WHAT IS REQUIRED: Scan the material below for the string "icon". Report every line that has it.

SOURCE DATA:
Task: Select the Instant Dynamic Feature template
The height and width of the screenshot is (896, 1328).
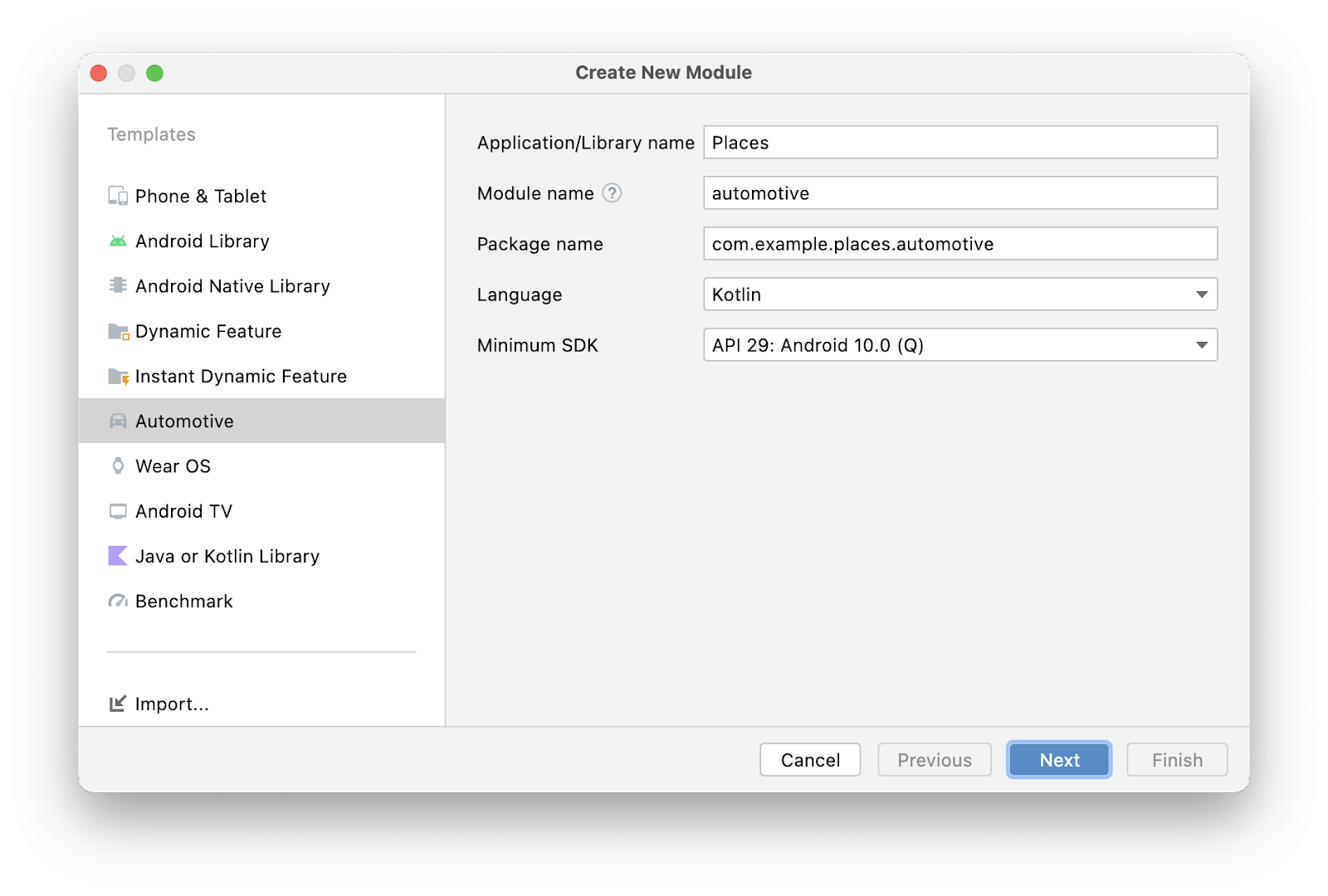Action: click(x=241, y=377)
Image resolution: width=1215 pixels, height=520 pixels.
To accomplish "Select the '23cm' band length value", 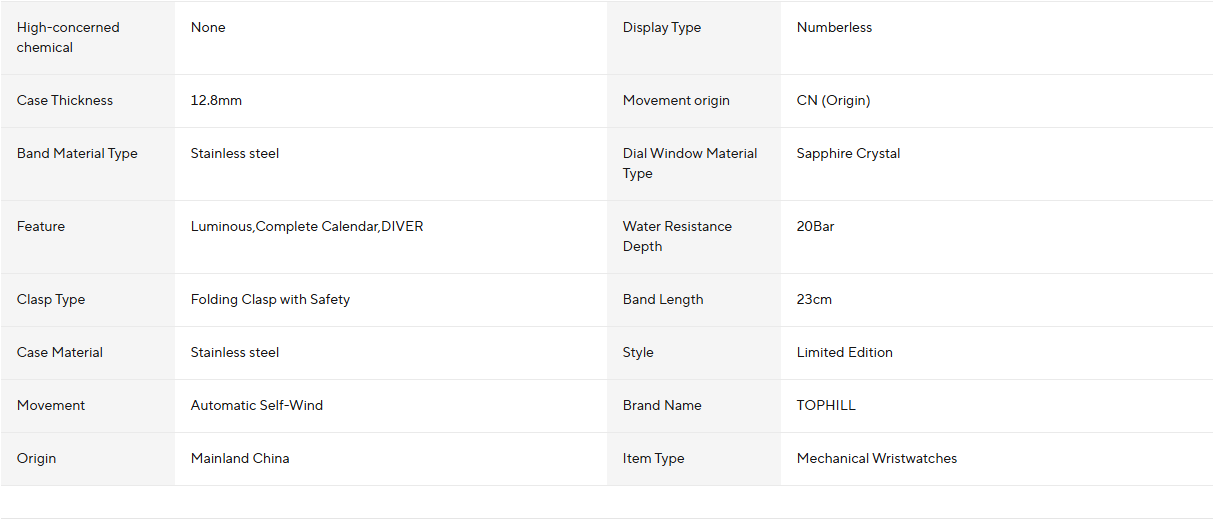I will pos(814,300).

--

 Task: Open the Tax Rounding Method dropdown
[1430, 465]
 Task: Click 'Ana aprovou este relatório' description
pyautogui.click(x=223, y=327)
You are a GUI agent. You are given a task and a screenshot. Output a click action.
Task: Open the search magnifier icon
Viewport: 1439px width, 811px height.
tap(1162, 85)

* * *

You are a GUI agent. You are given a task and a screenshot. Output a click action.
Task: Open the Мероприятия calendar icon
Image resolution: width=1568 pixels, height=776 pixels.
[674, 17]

THE ANSWER:
Task: Open the search magnifier icon
Task: Open the Мероприятия calendar icon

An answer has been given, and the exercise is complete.